Weak and Electromagnetic Radiative Corrections in Atomic Physics

原子物理中的弱辐射校正和电磁辐射校正

• 批准号: 0757125
• 负责人: Jonathan Sapirstein
• 金额: $ 13.96万
• 依托单位: University of Notre Dame
• 依托单位国家: 美国
• 项目类别: Continuing Grant
• 财政年份: 2008
• 资助国家: 美国
• 起止时间: 2008-05-01 至 2011-04-30
• 项目状态: 已结题
• 来源: https://www.nsf.gov/awardsearch/showAward?AWD_ID=0757125&HistoricalAwards=false
• 关键词: Weak; Electromagnetic; Radiative; Corrections; Atomic

Quantum Electrodynamics (QED) has been a very active field in recent years. Twotheoretical techniques, S-matrix theory and effective field theory, allow the systematictreatment of many-electron systems, with the former being most useful for highlycharged ions and the latter for neutral, few-electon atoms.Given the success of the theory, another important direction the field is going in is theuse of the high precision of both experiment and QED theory to make atoms testinggrounds for non-QED physics. The most striking use has been parity nonconservation(PNC) in heavy atoms, and another important use is in nuclear physics.A first major focus of this research will be in the fine structure of helium as a way ofdetermining the fine structure constant. The extreme complexity of the electron g-2approach, recently shown by an error found in Kinoshita?s calculations, indicates thevalue of an alternative approach. Independent checks of a recent calculation ofPachucki are proposed.A second focus will involve research on highly charged ions, continuing a long standingcollaboration with K.T. Cheng of Lawrence Livermore National Laboratory. Completionof calculations of the spectra of sodiumlike ions along with extension to copperlike ionsis proposed. Hyperfine splitting in highly charged ions will also be studied.A third research area is recoil corrections. The treatment of recoil in a highly relativisticsystem has been treated only by one other group. G. Adkins and I have been workingon an independent approach to the problem, and continuation of this research isproposed. Another use of recoil techniques is in the treatment of photon-Z bosonexchange diagrams, which have a binding singularity that has not yet been evaluated ina Bethe-Salpeter framework.A final goal, with broader impact, is writing a textbook on bound state quantum fieldtheory. Most of the techniques used in the research described above have not yet beenwell described in textbook form, and doing this, along with giving a much needed updateof Bethe and Salpeter's monograph, is the intention of this work.

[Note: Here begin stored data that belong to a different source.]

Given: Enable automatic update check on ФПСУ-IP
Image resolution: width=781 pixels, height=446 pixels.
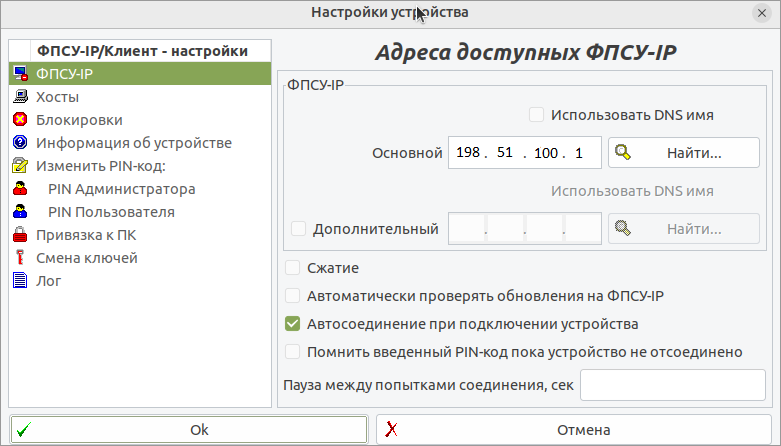Looking at the screenshot, I should (293, 296).
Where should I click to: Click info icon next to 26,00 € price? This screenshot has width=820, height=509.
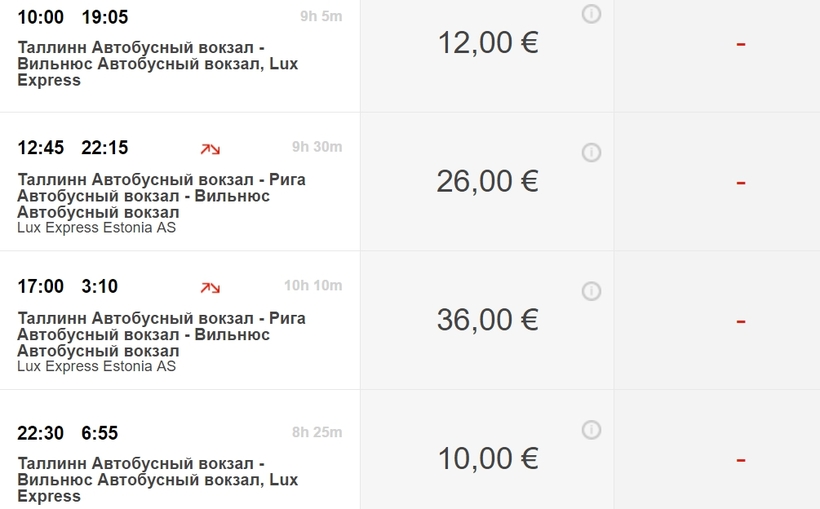(x=591, y=152)
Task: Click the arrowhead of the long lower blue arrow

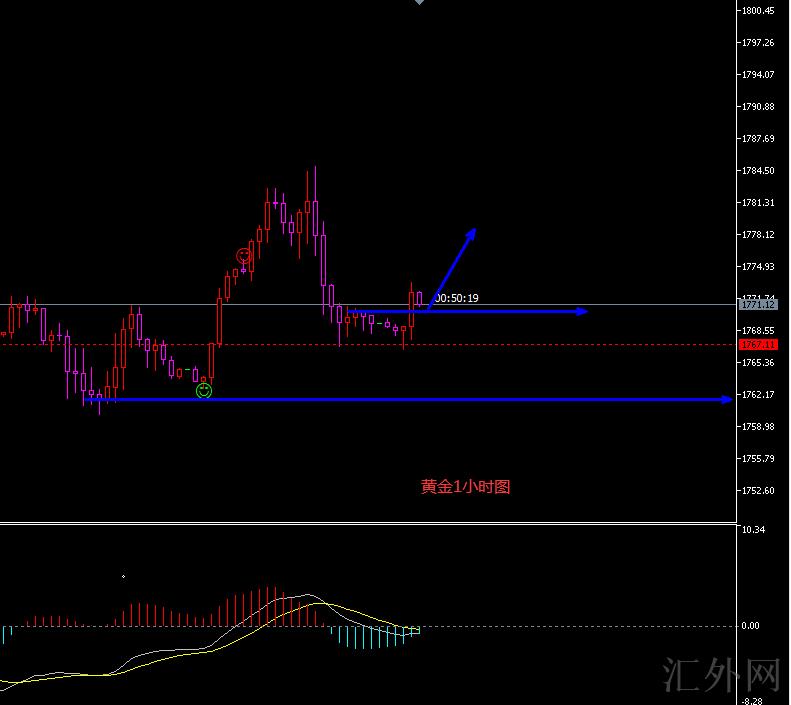Action: pos(726,400)
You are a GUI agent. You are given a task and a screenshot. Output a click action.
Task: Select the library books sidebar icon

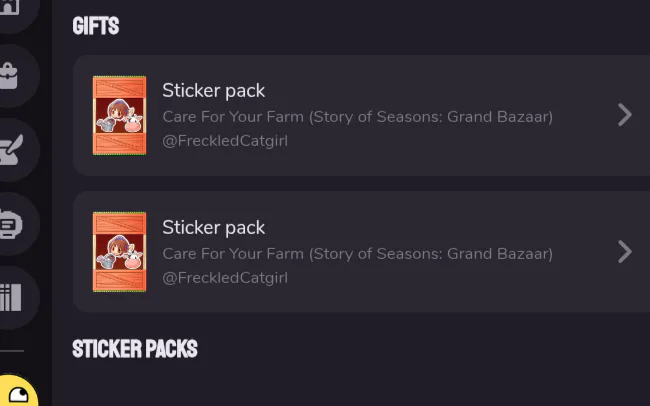pyautogui.click(x=11, y=297)
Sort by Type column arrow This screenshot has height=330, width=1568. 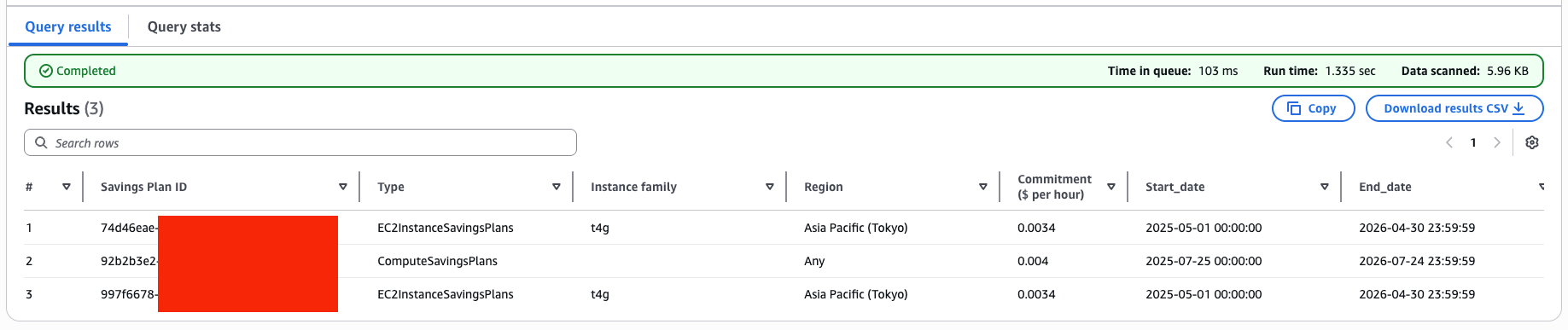click(557, 187)
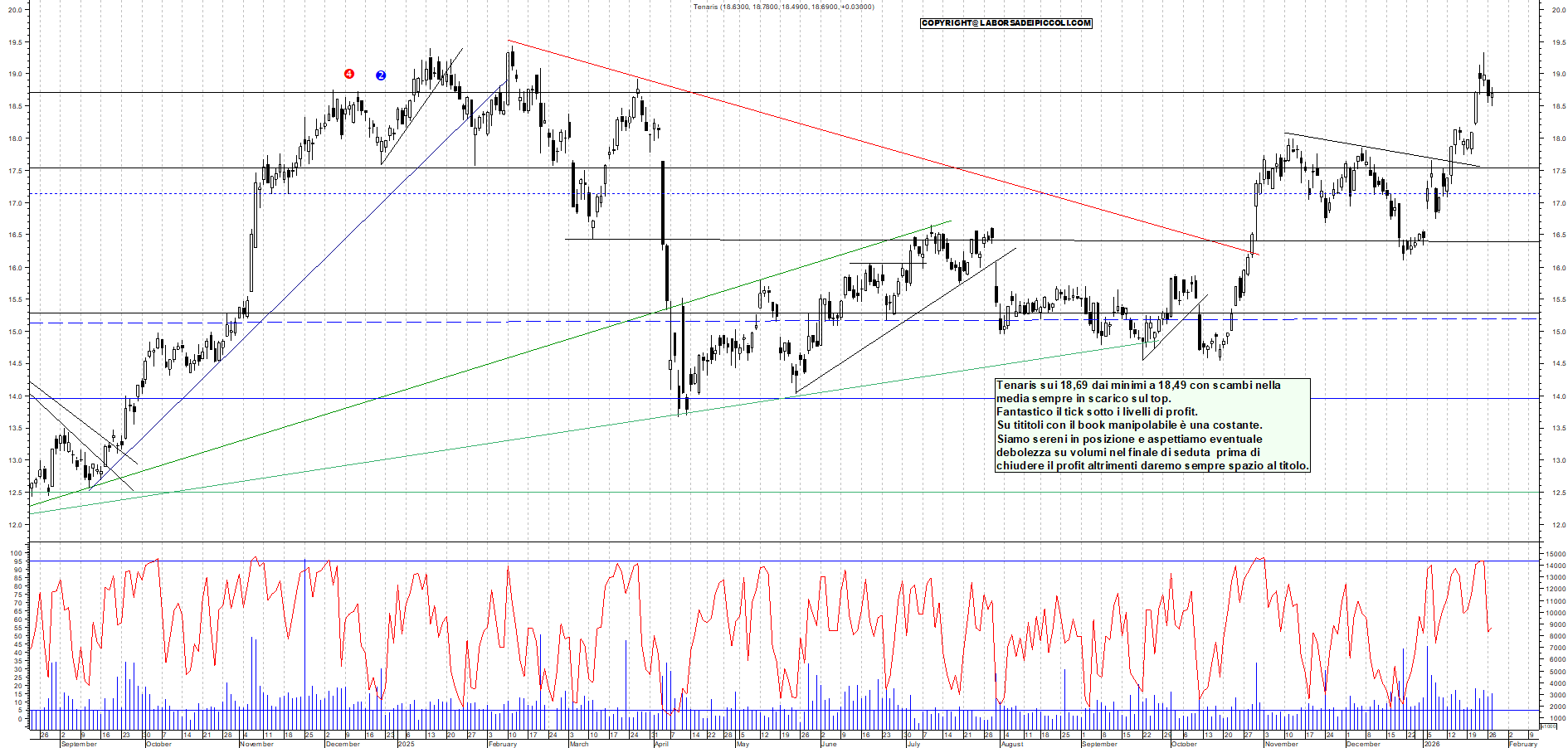Viewport: 1568px width, 748px height.
Task: Click the blue circle marker numbered 2
Action: (381, 75)
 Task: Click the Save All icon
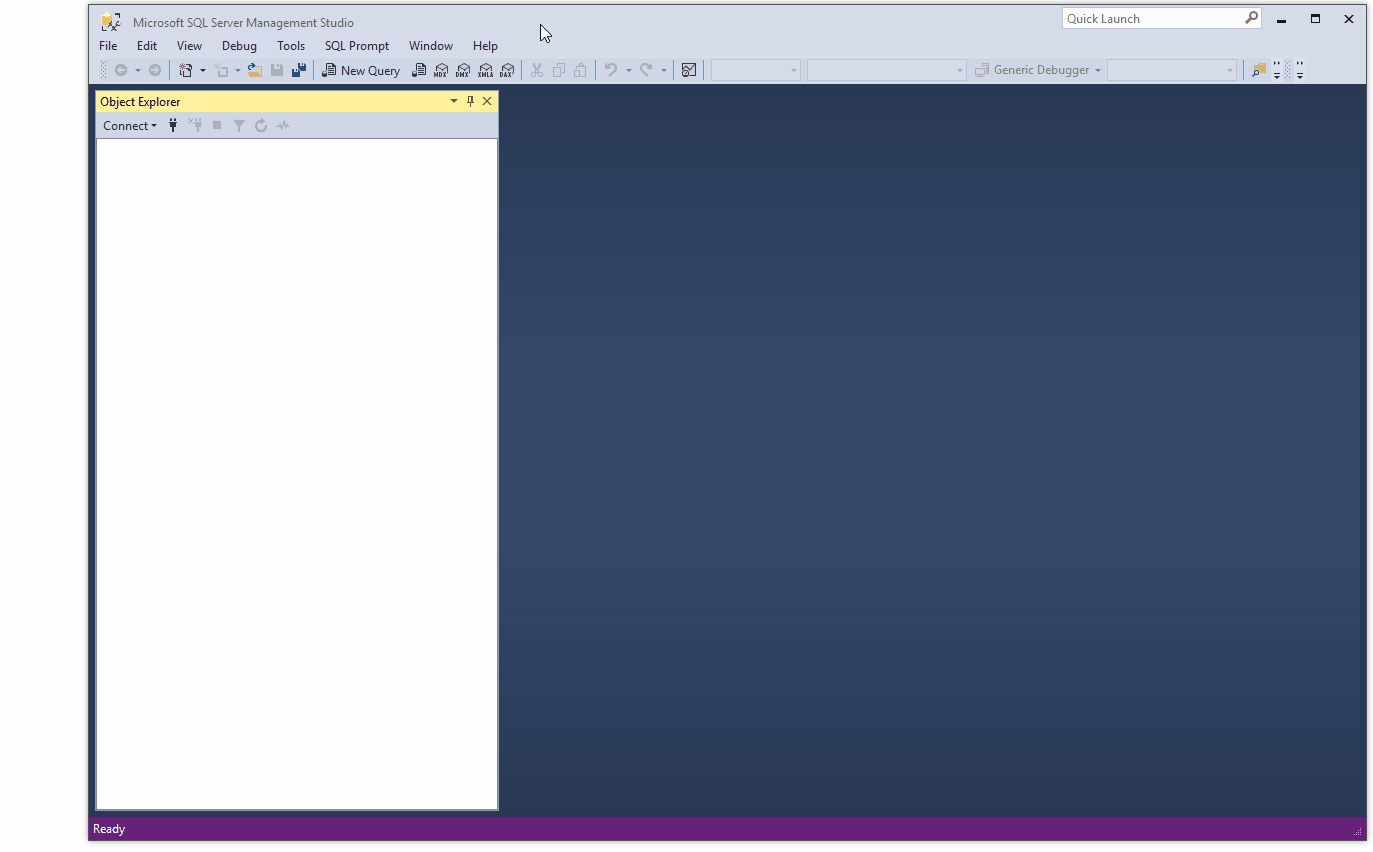tap(298, 70)
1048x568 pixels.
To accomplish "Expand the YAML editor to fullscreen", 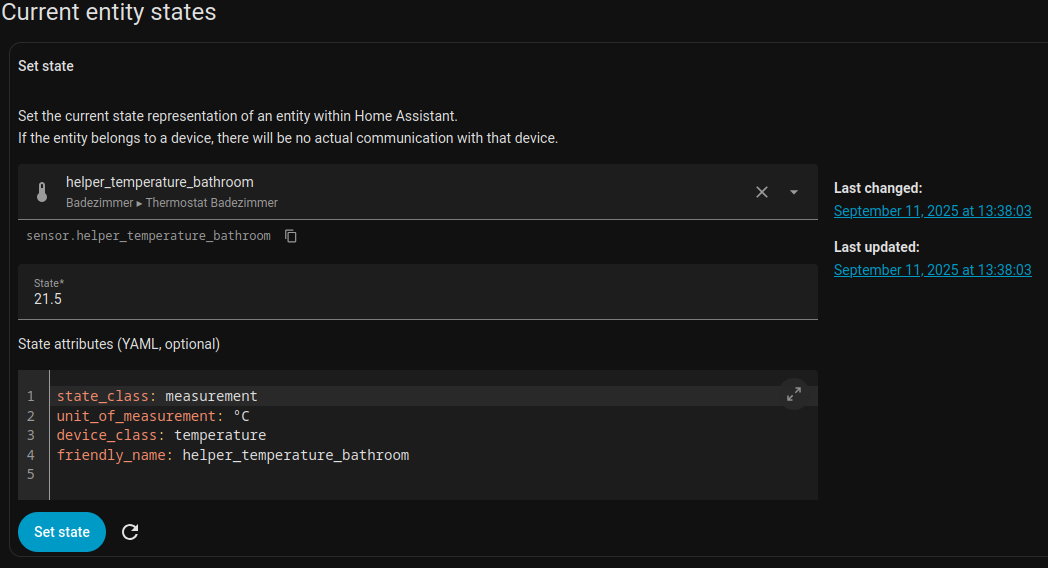I will pos(794,394).
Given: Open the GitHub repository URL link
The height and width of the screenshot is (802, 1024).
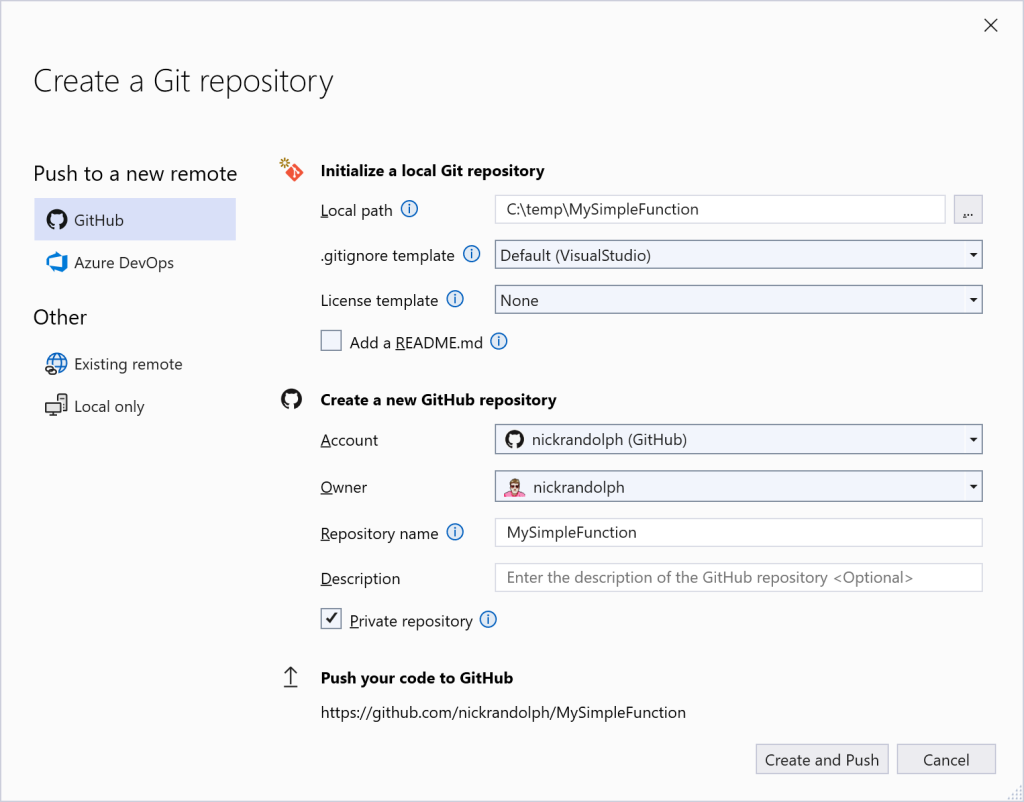Looking at the screenshot, I should click(503, 712).
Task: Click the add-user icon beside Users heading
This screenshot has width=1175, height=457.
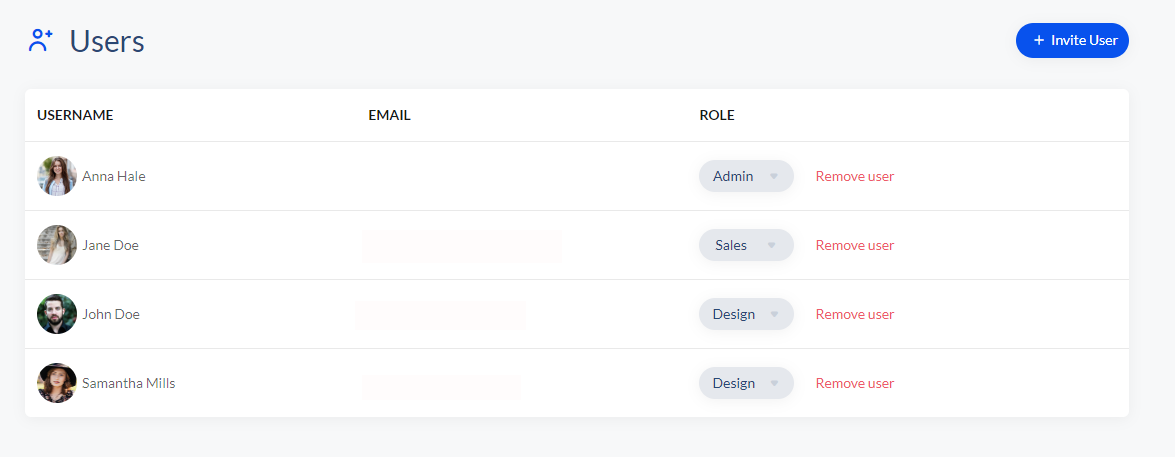Action: (40, 41)
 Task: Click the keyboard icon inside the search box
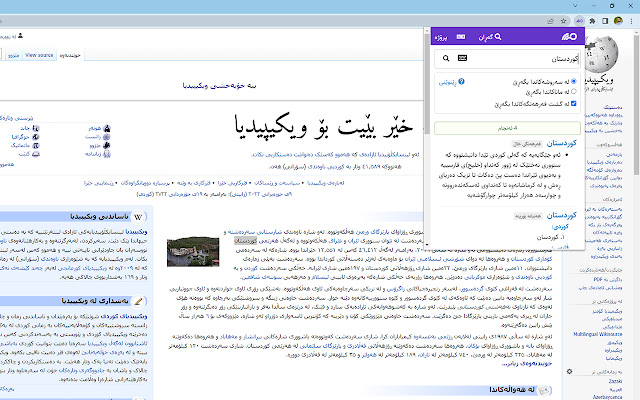coord(463,60)
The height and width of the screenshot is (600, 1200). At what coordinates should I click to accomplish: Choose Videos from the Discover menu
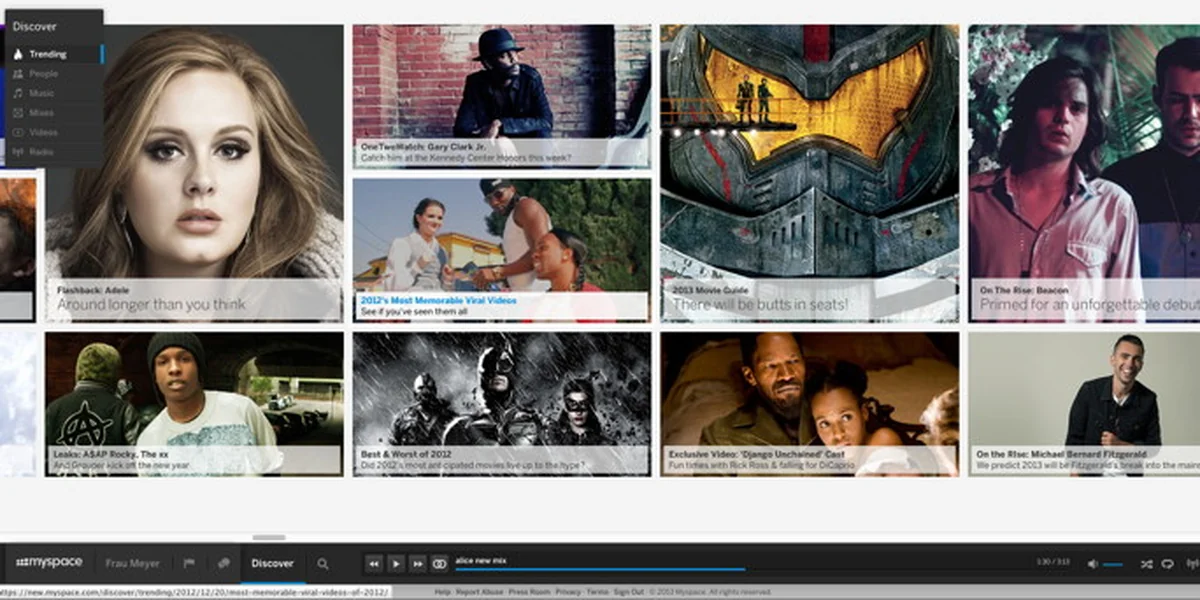pos(43,132)
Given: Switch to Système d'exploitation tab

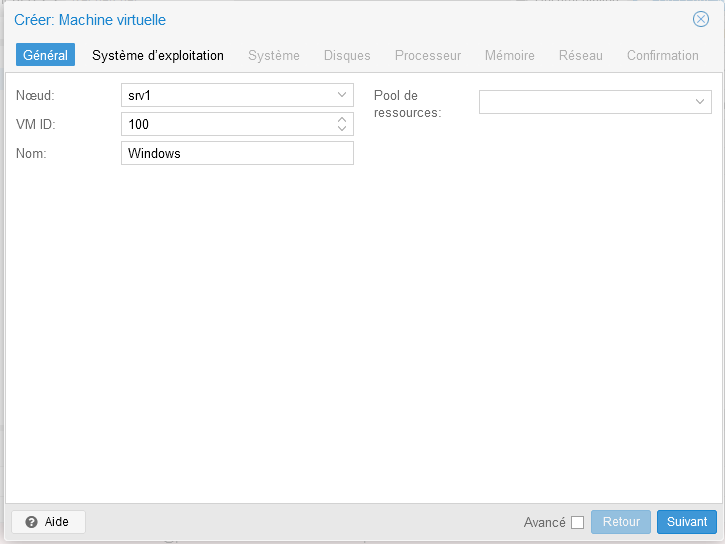Looking at the screenshot, I should tap(158, 55).
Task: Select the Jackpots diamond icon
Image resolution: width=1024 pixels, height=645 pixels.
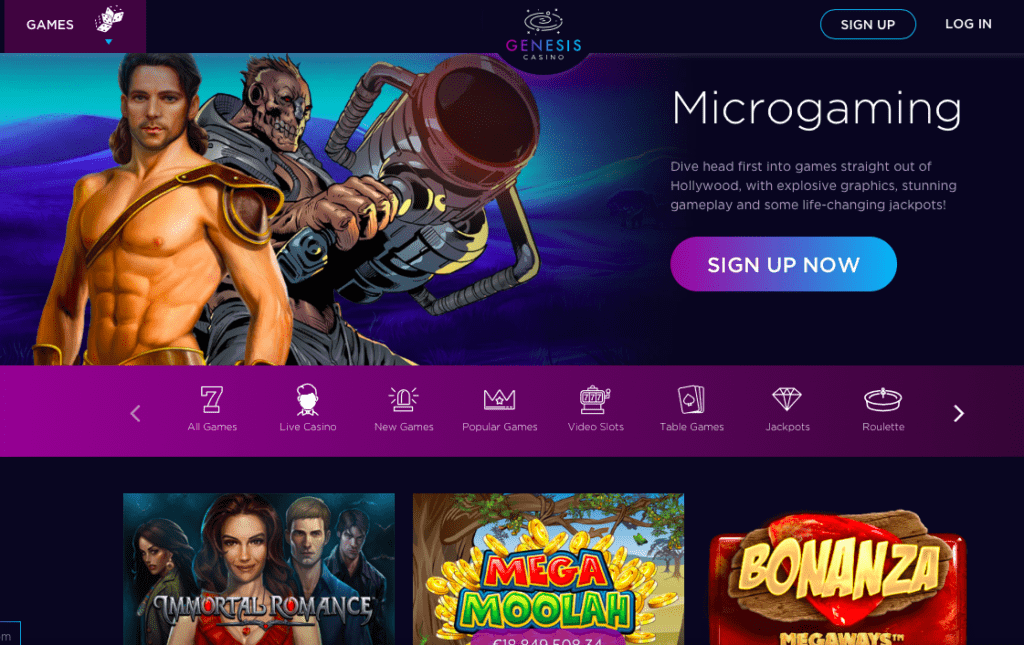Action: click(787, 399)
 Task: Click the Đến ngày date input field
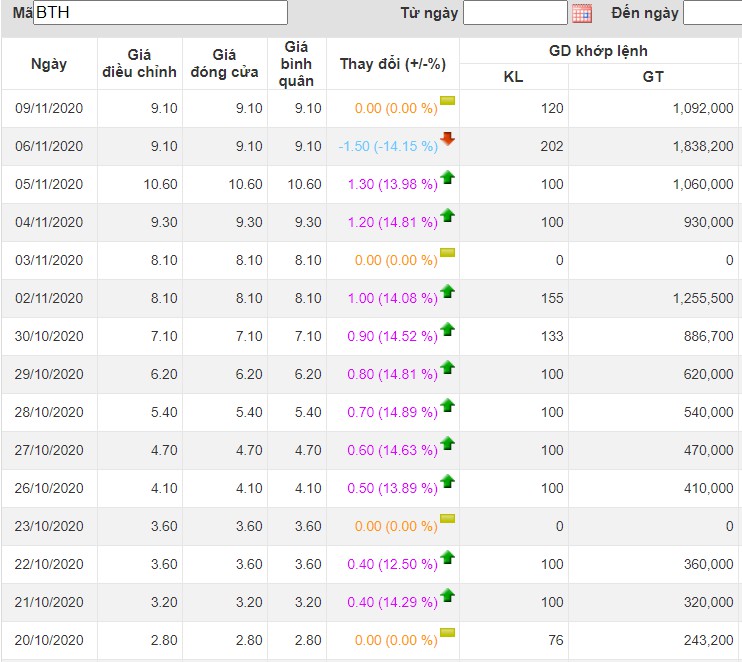tap(712, 13)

量子电动力学（QED）是近年来研究的一个非常活跃的领域。S-矩阵理论和有效场论这两种理论方法可以系统地处理多电子系统，前者对高电荷态离子最有用，后者对中性的、少电子态原子最有用。由于理论的成功，该领域的另一个重要方向是利用实验和QED理论的高精度，使原子成为非QED物理的试验场。最引人注目的应用是重原子中的宇称不守恒（PNC），另一个重要的应用是核物理。本研究的第一个主要焦点将是氦的精细结构，作为确定精细结构常数的一种方法。极端复杂的电子g-2的方法，最近显示的错误发现木下？的计算，表明了另一种方法的价值。第二个重点将涉及对高电荷离子的研究，继续与K. T。劳伦斯利弗莫尔国家实验室。完成了类钠离子光谱的计算，并将其推广到类铜离子。高电荷态离子的超精细分裂也将被研究。第三个研究领域是反冲修正。只有另一个研究小组研究过高度相对论系统中反冲的处理。G.阿德金斯和我一直在研究一种独立的方法来解决这个问题，并建议继续这项研究。反冲技术的另一个应用是光子-Z玻色子交换图的处理，它具有一个尚未在Bethe-Salpeter框架中评估的束缚奇点。最终目标是编写一本关于束缚态量子场论的教科书，具有更广泛的影响。上述研究中使用的大多数技术还没有以教科书的形式得到很好的描述，这样做，沿着对Bethe和Salpeter的专著进行急需的更新，是这项工作的目的。